Nell’analisi del primo stint di gara si nota chiaramente che il passo è stato pressoché simile tra i piloti analizzati, in quanto Bottas stava chiaramente facendo da “tappo”. I problemi alle gomme del pilota finlandese si possono osservare analizzando la linea di tendenza che, rispetto a quella di Vettel ed Hamilton, è salita repentinamente a causa di un degrado eccessivo degli pneumatici posteriori. Molto bene, invece, il passo di Vettel che pur girando costantemente in scia al pilota finlandese non ha sforzato eccessivamente le proprie gomme. La gestione degli pneumatici, in questo 2017, sembra veramente l’arma in più della scuderia di Maranello.

Secondo stint

Nella seconda parte di gara non tutti i piloti analizzati hanno utilizzato lo stesso compound di gomme. Vettel e Bottas hanno montato un set nuovo di Super Soft, Hamilton e Ricciardo le Soft mentre Raikkonen si è dovuto accontentare di un set usato di Super Soft.

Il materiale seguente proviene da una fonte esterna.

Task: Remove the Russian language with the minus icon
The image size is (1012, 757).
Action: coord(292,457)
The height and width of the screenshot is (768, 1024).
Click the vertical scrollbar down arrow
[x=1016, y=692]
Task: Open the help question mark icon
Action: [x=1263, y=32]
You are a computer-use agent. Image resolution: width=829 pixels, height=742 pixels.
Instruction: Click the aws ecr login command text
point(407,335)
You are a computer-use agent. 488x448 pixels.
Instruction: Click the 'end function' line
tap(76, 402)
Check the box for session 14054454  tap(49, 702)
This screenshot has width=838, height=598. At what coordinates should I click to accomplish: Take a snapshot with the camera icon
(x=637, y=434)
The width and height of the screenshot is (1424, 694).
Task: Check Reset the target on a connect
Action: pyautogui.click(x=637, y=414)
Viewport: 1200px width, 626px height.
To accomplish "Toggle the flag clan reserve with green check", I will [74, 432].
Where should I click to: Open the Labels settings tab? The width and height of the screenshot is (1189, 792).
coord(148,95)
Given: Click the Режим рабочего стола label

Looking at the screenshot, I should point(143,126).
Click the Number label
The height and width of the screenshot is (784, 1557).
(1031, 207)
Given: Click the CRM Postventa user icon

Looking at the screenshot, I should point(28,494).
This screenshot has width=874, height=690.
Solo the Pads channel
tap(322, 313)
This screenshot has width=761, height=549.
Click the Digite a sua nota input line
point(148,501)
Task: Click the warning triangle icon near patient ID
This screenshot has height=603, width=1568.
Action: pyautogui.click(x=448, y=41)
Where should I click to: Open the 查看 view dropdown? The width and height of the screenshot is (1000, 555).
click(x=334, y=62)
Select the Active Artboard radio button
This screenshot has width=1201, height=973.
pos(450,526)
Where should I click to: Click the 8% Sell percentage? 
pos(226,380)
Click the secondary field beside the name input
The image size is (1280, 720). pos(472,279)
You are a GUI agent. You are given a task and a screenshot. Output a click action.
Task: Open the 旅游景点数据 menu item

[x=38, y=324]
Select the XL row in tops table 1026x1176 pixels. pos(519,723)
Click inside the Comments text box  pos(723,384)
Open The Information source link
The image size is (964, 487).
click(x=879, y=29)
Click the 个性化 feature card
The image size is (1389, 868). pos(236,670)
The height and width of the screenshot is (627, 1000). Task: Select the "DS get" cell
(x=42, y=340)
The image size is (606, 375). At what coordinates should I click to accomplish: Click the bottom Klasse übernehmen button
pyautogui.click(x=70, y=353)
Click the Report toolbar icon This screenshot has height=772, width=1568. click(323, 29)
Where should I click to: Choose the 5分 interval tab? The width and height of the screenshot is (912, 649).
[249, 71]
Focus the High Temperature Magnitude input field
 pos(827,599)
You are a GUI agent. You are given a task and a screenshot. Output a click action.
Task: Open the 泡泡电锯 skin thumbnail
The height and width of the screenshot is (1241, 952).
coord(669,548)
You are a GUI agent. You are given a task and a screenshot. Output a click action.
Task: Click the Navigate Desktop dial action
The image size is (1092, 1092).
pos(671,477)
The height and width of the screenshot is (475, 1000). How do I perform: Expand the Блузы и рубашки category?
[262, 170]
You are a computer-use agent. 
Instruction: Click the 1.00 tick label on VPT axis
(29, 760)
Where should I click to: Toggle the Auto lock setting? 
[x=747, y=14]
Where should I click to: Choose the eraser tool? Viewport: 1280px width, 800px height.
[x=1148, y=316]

Bottas è riuscito a mettere pressione a Vettel solo nel giro di restart per poi perdere gradualmente terreno. Il ritmo tenuto dalla SF70H di Vettel è stato ottimo e soprattutto costante. Il pilota tedesco della Rossa è quello che ha girato con il miglior passo. Stessa cosa non si può dire di Bottas che ha accusato gli stessi problemi avuti nel primo stint, con un usura eccessiva degli pneumatici, come potete osservare analizzando la sua linea di tendenza. Problemi che hanno costretto il muretto Mercedes a chiedere a Bottas di lasciar passare il proprio compagno di squadra che, con gomme soft, stava andando con un ritmo decisamente migliore del suo.

Hamilton, con gomme gialle, è stato piuttosto veloce e costante realizzando uno stint di gara piuttosto lungo, girando con un passo di soli due decimi superiore a quello di Vettel. Se la Mercedes è sembrata in crisi con le gomme “rosse”, non si può dire la stessa cosa quando hanno utilizzato le “gialle”, in quanto, con questa mescola, sono stati veloci e costanti.

La gomma soft, invece, ha messo in crisi la Red Bull di Ricciardo che non è riuscita a tenere il ritmo dei migliori, cosa che gli riusciva con la super soft. Non bene il ritmo di Raikkonen, a causa delle gomme usate e traffico non è riuscito ad avere un buon passo, girando mediamente 1 s più lento del compagno di squadra. 

Terzo stint

In questa ultima parte di gara, a parità di mescola, il pilota più veloce è stato Hamilton che è riuscito a girare con un passo migliore rispetto a Vettel di ben otto decimi. Va detto che il pilota tedesco stava cercando di recuperare il gap, mentre Vettel stava semplicemente controllando la gara. In questa fase di gara anche Raikkonen è stato più veloce di Vettel e questo dimostra che il tedesco poteva sicuramente incrementare il proprio ritmo. 

La Ferrari esce da queste prime tre gare con il morale piuttosto alto dimostrando che può giocarsela ad armi pari con la Mercedes. Il team anglo - tedesco fin qui sembra superiore in qualifica, ma in condizioni di gara con temperature alte e pneumatici Low working range continua ad avere problemi. Ora, si attende il salto di qualità della SF70H anche in qualifica che in questo 2017 potrebbero rivelarsi decisive.